Although, I honestly don’t understand most of your answer. Sorry.

Is there a way I can fix this?

I attempted to restart the “zombie” machine and this is now what I see:

ID            	NAME             	STATE  	CHECKS	REGION	ROLE                                                                                                                                                                                              	IMAGE                             	IP ADDRESS                     	VOLUME              	CREATED             	LAST UPDATED        	PROCESS GROUP	SIZE                 
99999999999999	empty-grass-9999 	started	3/3   	sea   	replica                                                                                                                                                                                           	flyio/postgres-flex:16.4 (v0.0.62)	fdaa:9:5a3f:a7b:1a9:cdfc:19f3:2	vol_vppn6z3kpp9n7x2v	2024-09-30T16:48:03Z	2024-09-30T19:52:32Z	             	shared-cpu-2x:2048MB	
99999999999999	young-meadow-9999	started	3/3   	sea   	primary                                                                                                                                                                                           	flyio/postgres-flex:16.4 (v0.0.62)	fdaa:9:5a3f:a7b:1af:4acd:e052:2	vol_vg70p3ewz3gm180v	2024-09-30T16:46:40Z	2024-09-30T19:52:21Z	             	shared-cpu-2x:2048MB	
99999999999999	lively-rain-9999 	started	1/3   	sea   	500 Internal Server Error                                                                                                                                                                         	flyio/postgres-flex:16.4 (v0.0.62)	fdaa:9:5a3f:a7b:a5:4a13:41e2:2 	vol_4505n3573g950zxr	2024-09-30T16:49:24Z	2024-11-28T02:26:34Z	             	shared-cpu-2x:2048MB	
              	                 	       	      	      	failed to connect to local node: failed to connect to `host=fdaa:9:5a3f:a7b:a5:4a13:41e2:2 user=repmgr database=repmgr`: server error (FATAL: the database system is starting up (SQLSTATE 57P03))	

Regards

Overall, the HA clusters require a lot of manual intervention and gritty mechanics knowledge sometimes…

(I think you’ve already seen @uncvrd’s classic post, for example!)

Basically, you can either try to do steps along those lines to fix things from the inside, or take the simpler but less elegant forking approach:

https://community.fly.io/t/urgency-problems-with-postgres-the-database-is-not-responding/19926/2

(Ideally, there would be a fully managed alternative—which Fly apparently is still working on.
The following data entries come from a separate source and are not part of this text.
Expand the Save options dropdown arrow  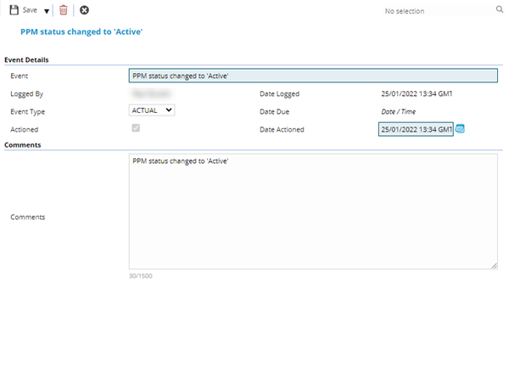click(x=46, y=11)
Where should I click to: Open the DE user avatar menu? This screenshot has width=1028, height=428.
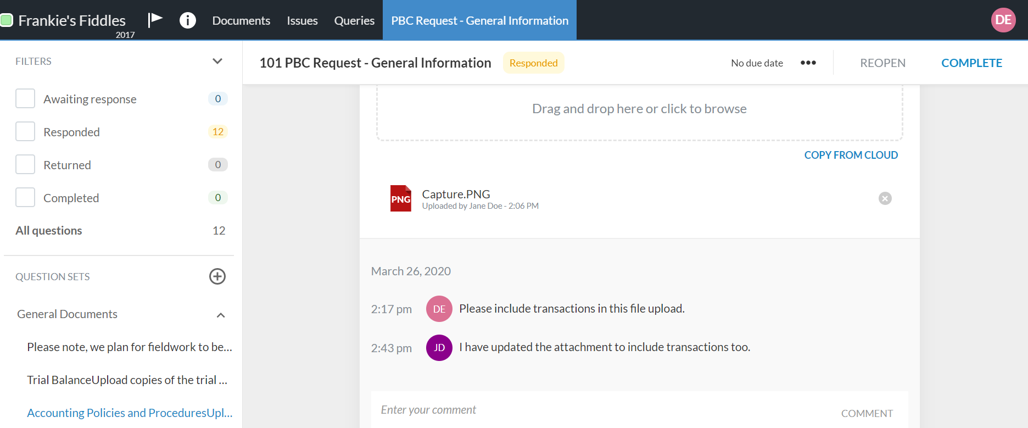click(x=1003, y=20)
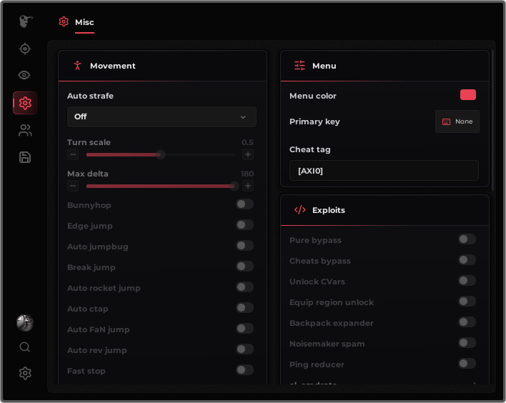Set the Primary key None button
Screen dimensions: 506x403
click(457, 121)
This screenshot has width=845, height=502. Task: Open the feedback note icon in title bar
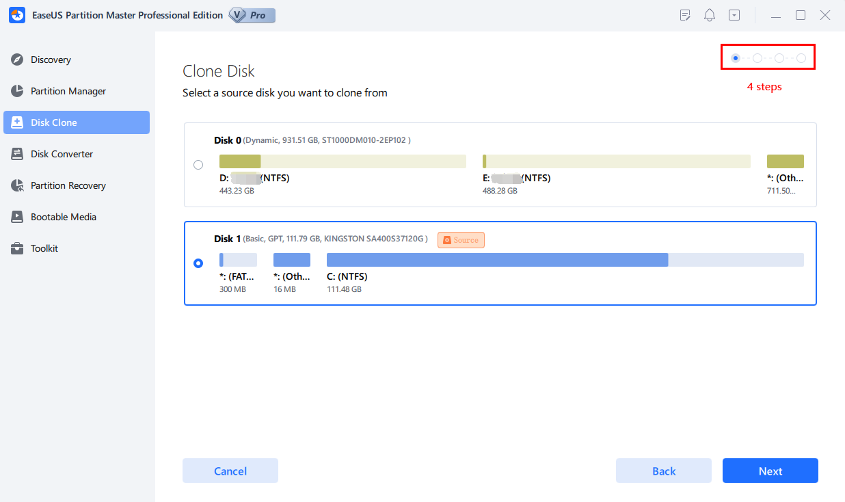point(685,15)
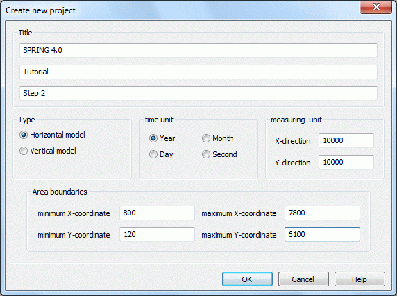
Task: Click the second title field containing Tutorial
Action: tap(199, 72)
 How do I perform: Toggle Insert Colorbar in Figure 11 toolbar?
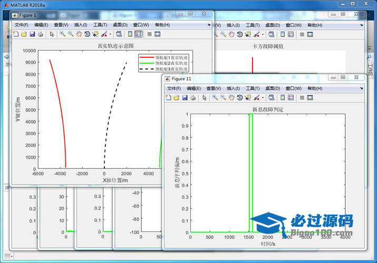282,98
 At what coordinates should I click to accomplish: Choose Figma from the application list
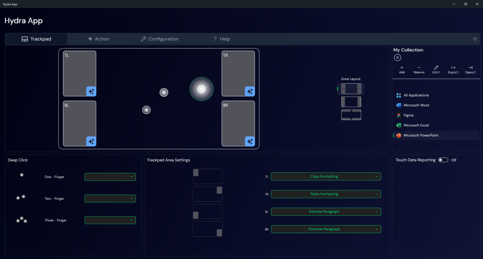(x=408, y=115)
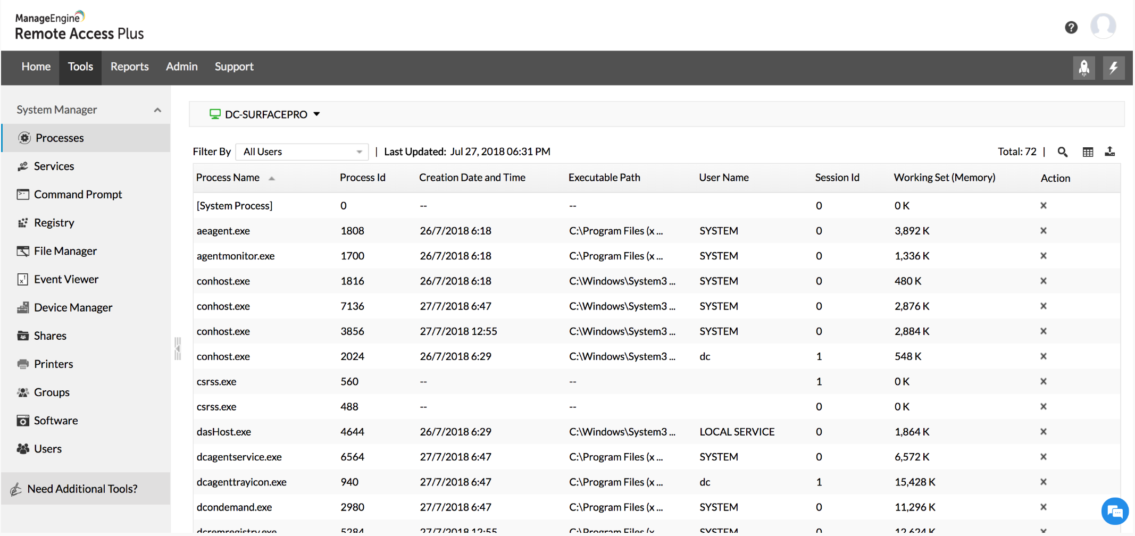Collapse the System Manager section chevron
This screenshot has width=1135, height=536.
pyautogui.click(x=157, y=110)
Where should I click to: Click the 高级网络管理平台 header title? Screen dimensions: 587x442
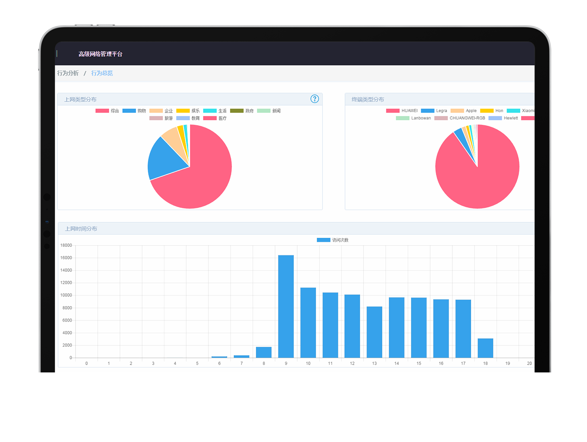point(100,54)
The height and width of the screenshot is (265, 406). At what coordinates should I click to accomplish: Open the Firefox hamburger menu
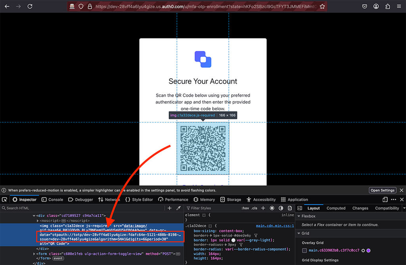tap(399, 6)

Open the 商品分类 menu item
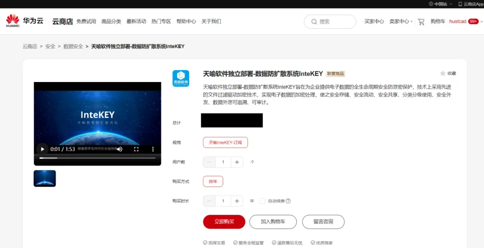[111, 22]
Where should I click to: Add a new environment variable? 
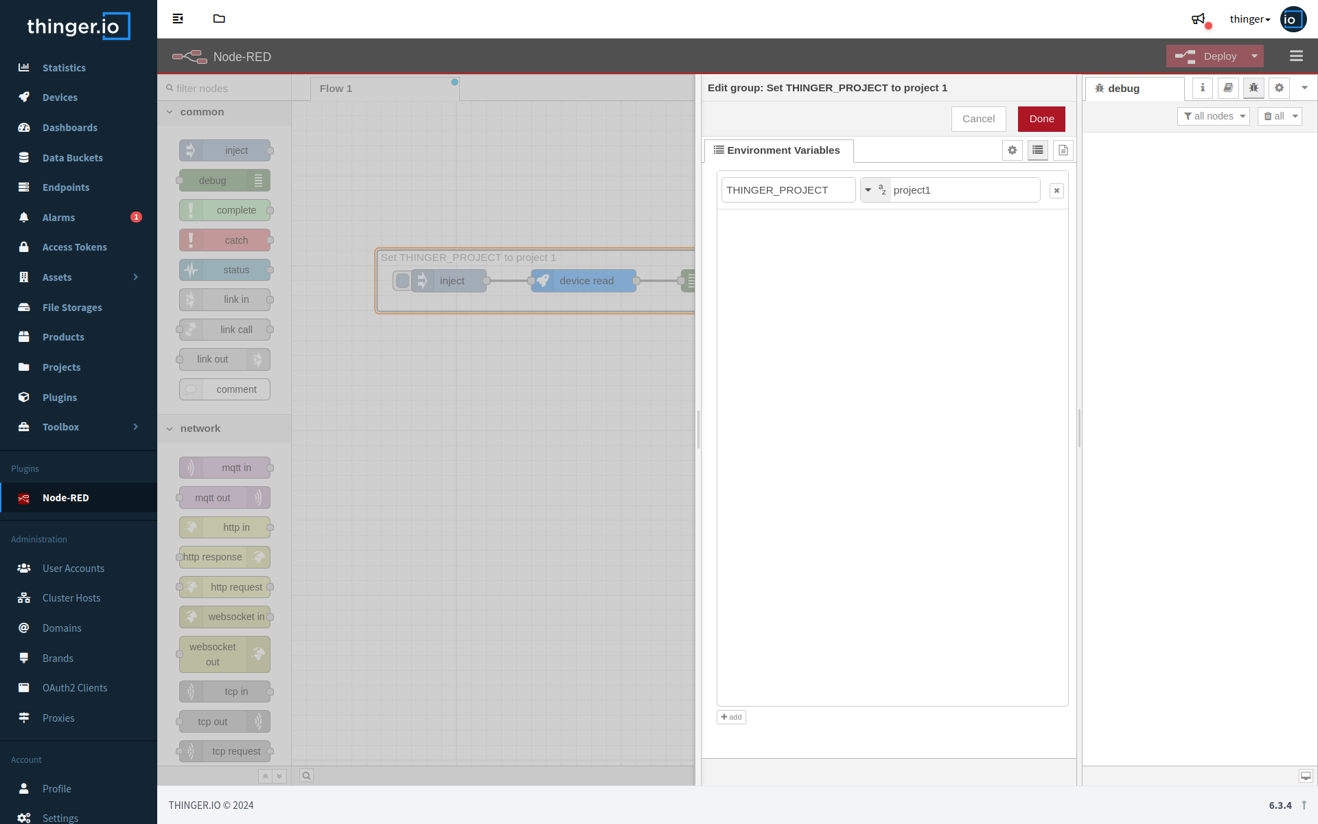pyautogui.click(x=731, y=717)
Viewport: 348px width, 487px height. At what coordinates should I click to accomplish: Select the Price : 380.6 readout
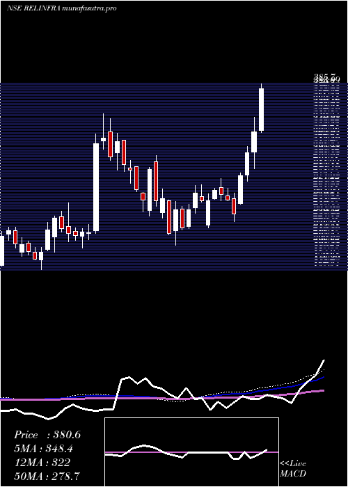[x=47, y=435]
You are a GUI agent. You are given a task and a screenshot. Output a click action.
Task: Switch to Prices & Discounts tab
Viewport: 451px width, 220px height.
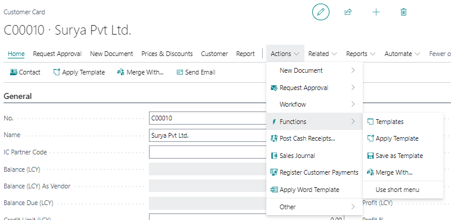[x=167, y=54]

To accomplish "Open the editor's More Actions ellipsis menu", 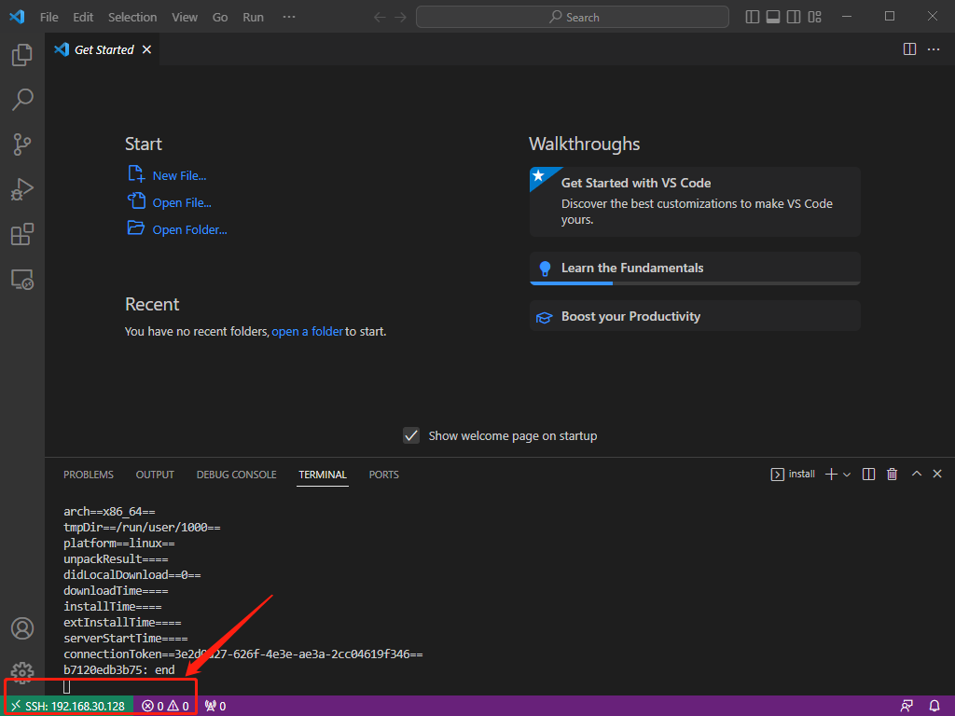I will coord(933,49).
That may end up costing ~$80/month, though. It’s rather unclear at this point…)

2 Likes

Thank you for your answer. I suspected I needed to use @uncvrd classic post as I’d used it before. I was hoping there would be a more “automated” solution.

Thank you nonetheless.

This topic was automatically closed 7 days after the last reply. New replies are no longer allowed.